Later that day I got my energy back and did 10 laps of the corridor. 3200 steps of about 2ft each. So I walked 6400 ft. I was tired so I went back to bed.
I didn’t sleep too well that night. I started to feel a little down. I was missing the kids. I don’t know why. I had seen them last Saturday night, and normally go for weeks without seeing them. It was just tiredness. My daughter sent me a text to tell me she got herself a job for the summer. It lifted my spirits.
The next day we had a party in the ward. I played DJ and had all the nurses dancing. Even the nurses not on our bay came to join in, smiling and dancing – ‘You Sexy Thing’. It was fun. Everybody was singing.
At 8 a.m., I peed. I didn’t think I could be so overjoyed about peeing. This meant I could go home. I walked outside the hospital and thought:
r /> ‘Freedom, and fresh air. I’ve escaped.’ I was glad to be out. It had been a short week, but I was glad it was over.
I was always Deborah. This operation did not make me a woman; all it did was make me physically female.

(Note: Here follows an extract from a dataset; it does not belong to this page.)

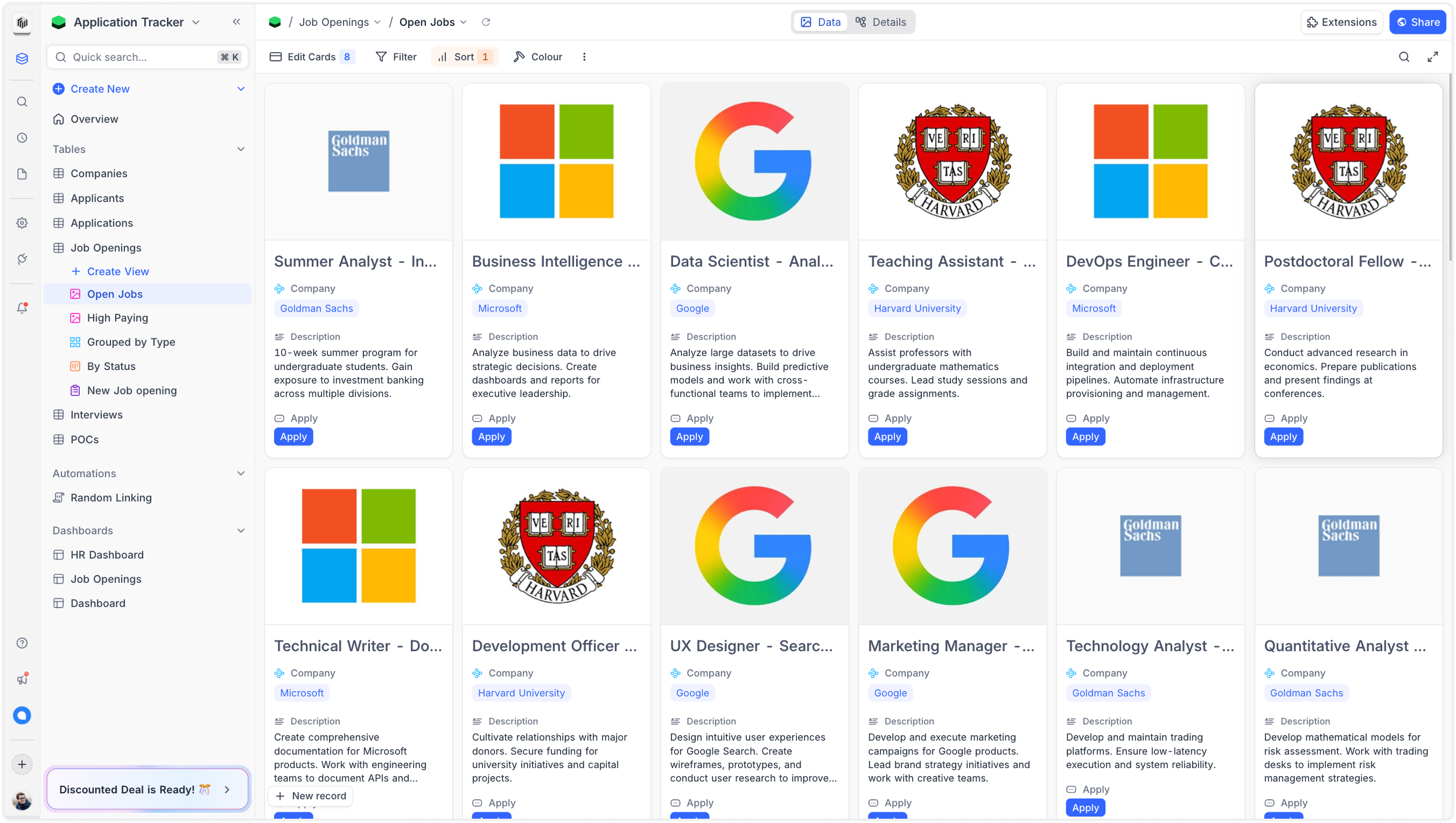
Task: Open the announcements megaphone icon
Action: pyautogui.click(x=22, y=679)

But I will never be completely female.
I will never have a menstrual cycle.
I will never experience the joy of being able to bear children.

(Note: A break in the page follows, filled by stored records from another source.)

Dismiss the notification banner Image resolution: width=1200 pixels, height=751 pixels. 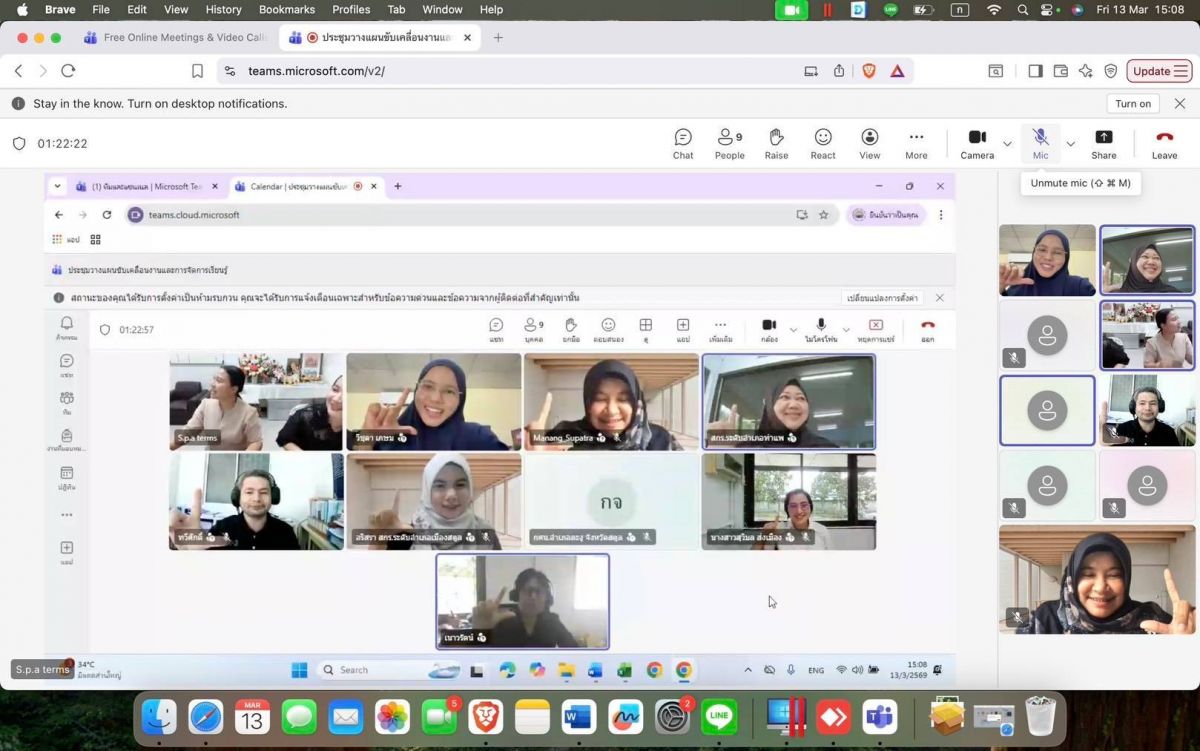tap(1180, 104)
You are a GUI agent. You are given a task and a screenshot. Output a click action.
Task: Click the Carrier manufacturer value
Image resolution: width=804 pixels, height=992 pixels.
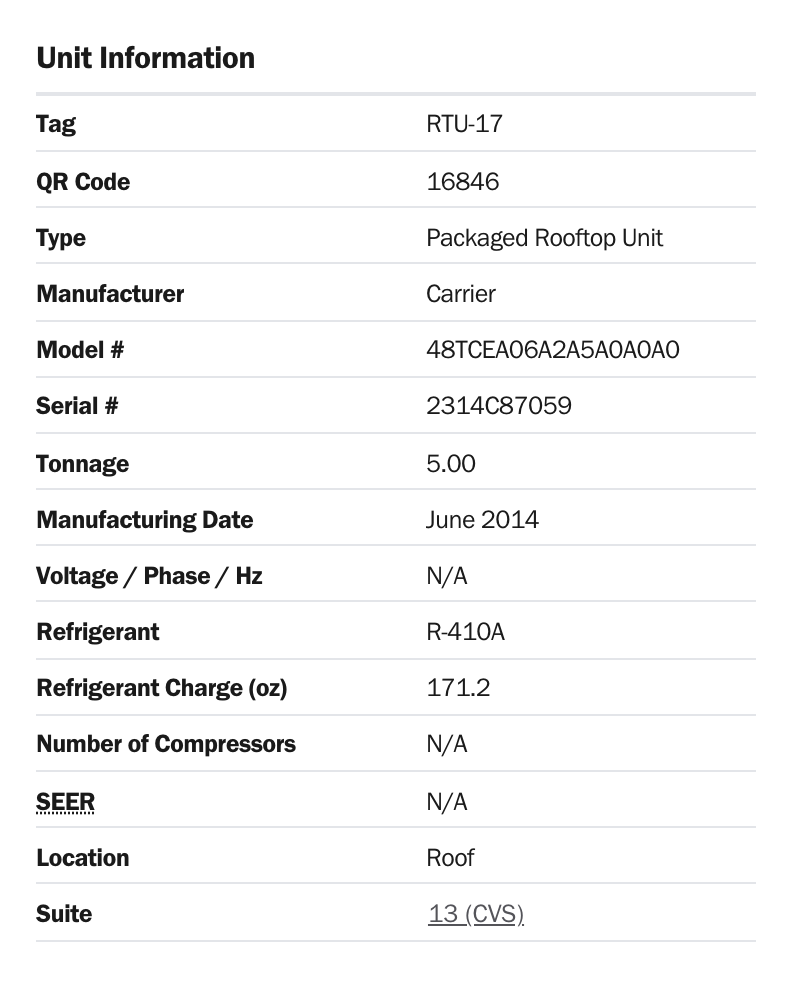(x=461, y=294)
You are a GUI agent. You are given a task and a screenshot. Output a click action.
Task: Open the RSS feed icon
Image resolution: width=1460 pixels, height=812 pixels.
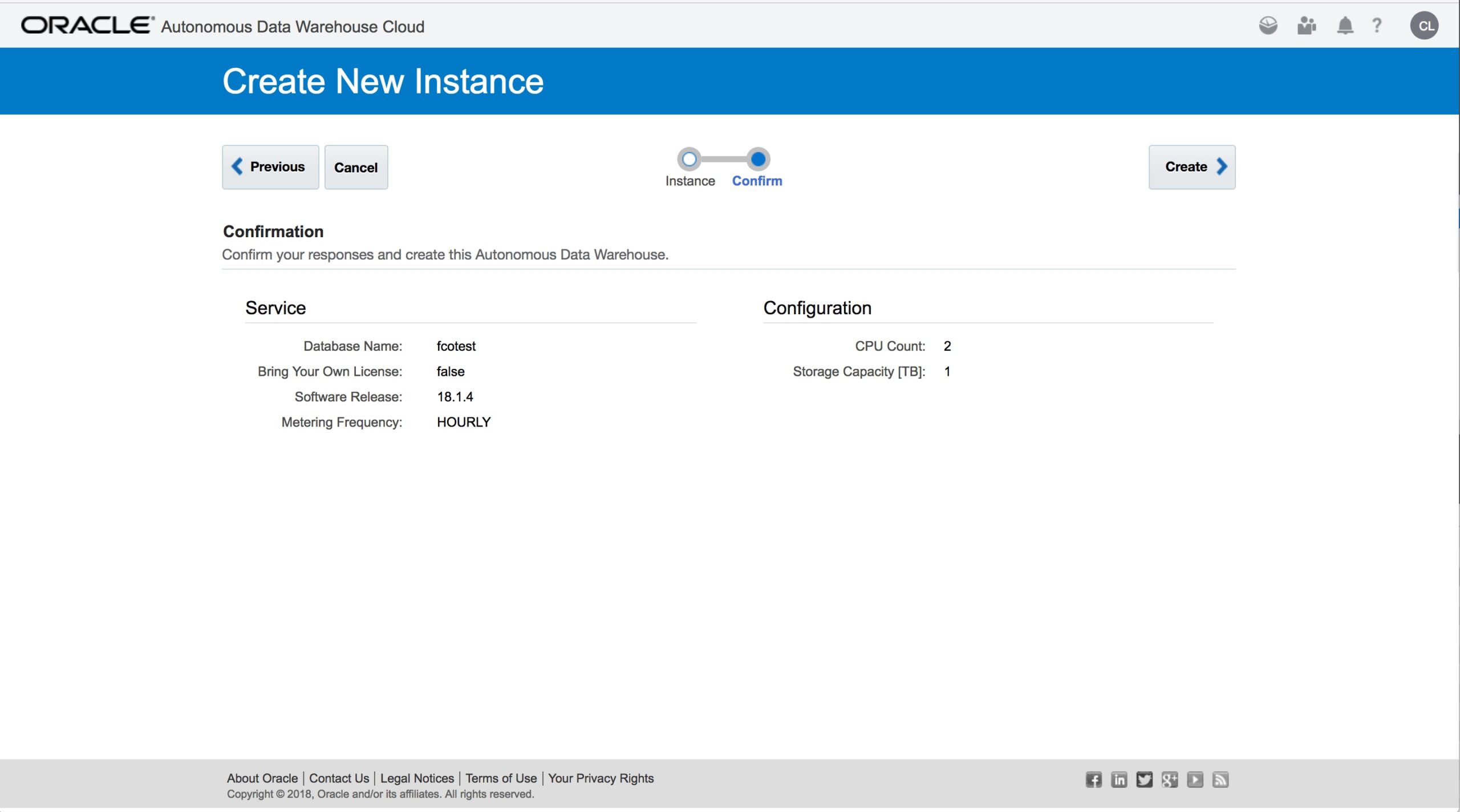pyautogui.click(x=1220, y=779)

And I will never experience growing up as a girl.
On the Saturday before I went to England, my mum insisted that I take her rosary beads. I don’t subscribe to the church anymore and I certainly don’t pray. I tried to explain this, but she insisted I do it for her. On the morning after the surgery, I found myself saying a decade of the rosary. I didn’t use the beads, I counted with my toes. Why, I don’t even know now, I don’t believe in that sort of thing, but it continued all week. Every morning I would wake up and say one. I stopped as soon as I got out.
CATHY: I packed,
had dinner,
did my clean-up,
finished packing.
I had no time for a last cup of coffee when my driver arrived at 8:30 p.m. to bring me to the airport. The flight got in in good time and I arrived at the connecting gate an hour early.
I think I will always be annoyed with the man who didn’t help me as I struggled with my case on the carousel.
Patrick would have rushed to help.
Interestingly, I’m not prepared to ask a ‘gentleman’ for help.